Trois ans auparavant, Pierre Salvadori nous offrait la comédie Après vous. Aujourd´hui, il revient avec une comédie romantique servie par le duo Audrey Tautou et Gad Elmaleh. Côté comédie, le réalisateur ne réussit qu´à nous faire sourire, légèrement. Côté romance, le sujet est prometteur. Jean, serveur timide dans un hôtel de luxe, apparaît, par un quiproquo involontaire, comme un milliardaire aux yeux de la jeune et ravissante Irène, dame de compagnie pour homme fortuné. Une fois le subterfuge découvert, elle fuit Jean au plus vite préférant offrir son coeur à un véritable prince. Il faut bien comprendre ici que le prince n´intéressera la belle que s´il est fortuné. L´histoire pourrait s´arrêter là mais c´est sans compter la persévérance et le charme du crapaud qui, à défaut d´argent, va tenter de reconquérir la belle. Qui va-t-elle choisir ? Prince ou crapaud ? De l´argent ou de l´amour, lequel triomphera ? Voilà le gros problème de ce film : on devine la fin dès le début.

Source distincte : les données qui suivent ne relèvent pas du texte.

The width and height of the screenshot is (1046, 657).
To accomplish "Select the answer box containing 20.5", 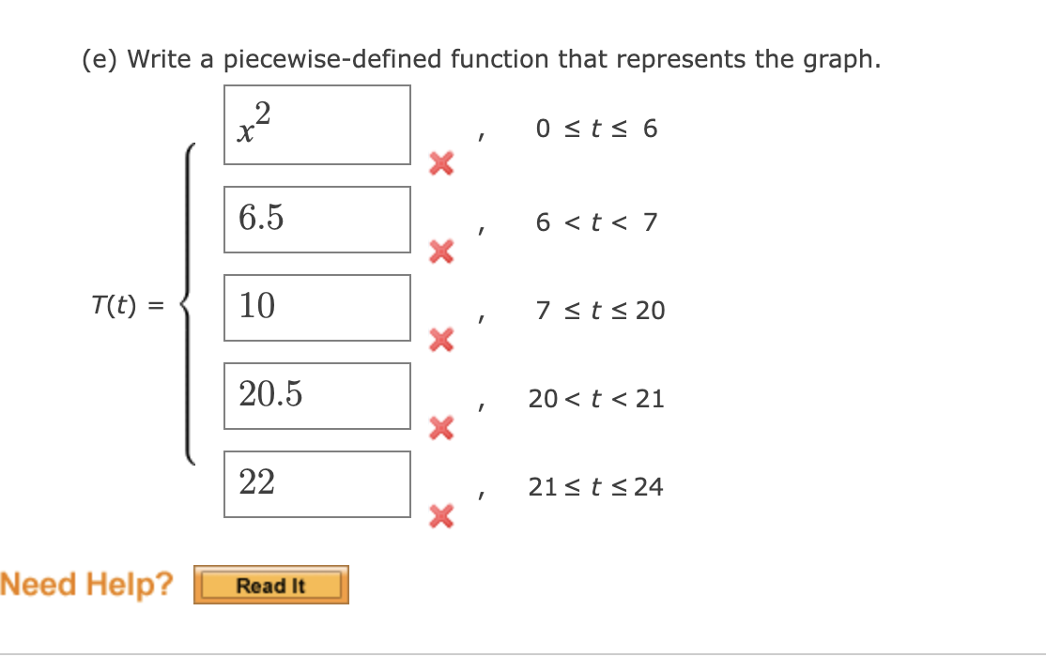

Hors de prix enchaîne les clichés qui se suivent et se ressemblent. Il l´aime, il la suit. Elle l´aime et le fuit. Ils s´aiment et s´enfuient. Une pièce de 1 euro va parcourir le récit rappelant au spectateur où en sont les deux personnages au niveau personnel, dans leurs sentiments. Cette métaphore qui file jusqu´à la fin, Pierre Salvadori la qualifie d´ << image expressive >>, formule qu´il emprunte à Lubitsch. Mais ce symbole n´est pas assez subtil, comme si le réalisateur, désireux de faire passer un message au spectateur, l´inscrivait en gros caractères au milieu de l´écran. Quant à la phrase récurrente << j´aimerais...je voudrais... >>, elle parcourt tout le récit ayant la même signification que la pièce, au cas où le spectateur n´aurait pas compris.

Hors de prix, sur certains points reste plaisant. D´abord, le côté burlesque que l´on retrouve avec plaisir dans le personnage de Jean à qui Gad Elmaleh prête corps et mouvements. La scène d´ouverture sur Jean promenant les chiens de clients de l´hôtel est assez spectaculaire car l´on s´interroge : va-t-il tomber ou est-il en train de danser au milieu des laisses ? Ce côté burlesque, très << Keatonnien >>, est quasi omniprésent chez Jean lui donnant un véritable décalage traduit par son inadaptation. Une fois dans le grand monde, en temps qu´homme de compagnie, il ne sait pas s´habiller << comme il faut >>, conserve son côté naturel qui surprend dans ce milieu et garde ses réflexes de serveur (lorsqu´il entend quelqu´un appeler << garçon ! >>, il se lève aussitôt).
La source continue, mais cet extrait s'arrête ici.